▽

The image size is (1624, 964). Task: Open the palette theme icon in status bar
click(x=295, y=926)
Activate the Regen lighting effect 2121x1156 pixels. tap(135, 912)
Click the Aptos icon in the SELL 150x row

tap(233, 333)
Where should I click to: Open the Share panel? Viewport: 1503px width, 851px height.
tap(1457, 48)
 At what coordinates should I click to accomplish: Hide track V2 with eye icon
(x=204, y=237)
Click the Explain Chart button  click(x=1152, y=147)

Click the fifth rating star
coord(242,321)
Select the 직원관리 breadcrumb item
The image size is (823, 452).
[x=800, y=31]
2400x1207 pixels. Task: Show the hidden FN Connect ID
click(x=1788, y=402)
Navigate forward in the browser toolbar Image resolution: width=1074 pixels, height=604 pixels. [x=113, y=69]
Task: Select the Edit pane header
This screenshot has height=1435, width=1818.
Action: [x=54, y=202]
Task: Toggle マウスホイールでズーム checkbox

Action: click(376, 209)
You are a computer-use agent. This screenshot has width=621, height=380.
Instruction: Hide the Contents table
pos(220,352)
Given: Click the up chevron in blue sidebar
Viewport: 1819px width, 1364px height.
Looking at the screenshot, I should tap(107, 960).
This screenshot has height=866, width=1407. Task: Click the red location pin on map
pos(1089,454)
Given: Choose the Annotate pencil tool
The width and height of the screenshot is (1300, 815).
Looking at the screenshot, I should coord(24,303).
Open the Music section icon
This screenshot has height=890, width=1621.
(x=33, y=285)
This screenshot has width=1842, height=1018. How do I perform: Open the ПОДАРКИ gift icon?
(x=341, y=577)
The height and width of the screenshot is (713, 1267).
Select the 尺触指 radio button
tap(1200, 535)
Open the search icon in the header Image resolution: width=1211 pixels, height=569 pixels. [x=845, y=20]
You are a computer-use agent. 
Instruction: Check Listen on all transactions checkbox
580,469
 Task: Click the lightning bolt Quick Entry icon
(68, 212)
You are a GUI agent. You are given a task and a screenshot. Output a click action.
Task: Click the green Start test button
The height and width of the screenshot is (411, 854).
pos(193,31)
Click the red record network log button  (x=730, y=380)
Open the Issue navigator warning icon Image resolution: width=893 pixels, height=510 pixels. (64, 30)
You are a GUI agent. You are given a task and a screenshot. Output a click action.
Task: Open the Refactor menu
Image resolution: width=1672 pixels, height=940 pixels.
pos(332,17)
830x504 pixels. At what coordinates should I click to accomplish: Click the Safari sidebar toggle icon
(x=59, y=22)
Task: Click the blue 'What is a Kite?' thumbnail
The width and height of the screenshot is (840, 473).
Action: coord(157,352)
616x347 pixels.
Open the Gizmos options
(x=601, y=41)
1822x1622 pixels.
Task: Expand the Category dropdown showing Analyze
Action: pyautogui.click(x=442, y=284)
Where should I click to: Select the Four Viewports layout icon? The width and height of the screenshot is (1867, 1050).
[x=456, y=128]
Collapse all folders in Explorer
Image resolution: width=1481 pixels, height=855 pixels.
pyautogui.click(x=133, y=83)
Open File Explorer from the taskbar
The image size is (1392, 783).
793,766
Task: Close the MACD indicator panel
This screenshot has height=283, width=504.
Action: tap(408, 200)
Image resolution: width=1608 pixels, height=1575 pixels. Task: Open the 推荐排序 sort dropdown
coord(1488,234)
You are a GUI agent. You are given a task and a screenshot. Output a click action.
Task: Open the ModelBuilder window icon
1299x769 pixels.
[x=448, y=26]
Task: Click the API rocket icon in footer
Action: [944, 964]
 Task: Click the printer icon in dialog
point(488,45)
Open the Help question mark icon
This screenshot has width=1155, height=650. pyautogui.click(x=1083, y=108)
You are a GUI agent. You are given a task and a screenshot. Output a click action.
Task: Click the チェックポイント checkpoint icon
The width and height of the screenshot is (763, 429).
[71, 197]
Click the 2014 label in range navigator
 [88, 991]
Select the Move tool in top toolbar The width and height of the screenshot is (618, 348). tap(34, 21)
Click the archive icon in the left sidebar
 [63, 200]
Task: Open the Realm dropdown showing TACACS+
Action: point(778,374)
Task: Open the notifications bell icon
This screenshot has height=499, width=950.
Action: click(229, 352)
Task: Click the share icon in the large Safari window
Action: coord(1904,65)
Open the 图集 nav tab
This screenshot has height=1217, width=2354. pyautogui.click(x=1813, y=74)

△

◆ What the exercise asks:
Find every line in the records above that holds the word "computer", and copy each one.

◆ Answer to this exercise:
You are a computer-use agent. This screenshot has width=621, height=380.
You are a computer-use agent. 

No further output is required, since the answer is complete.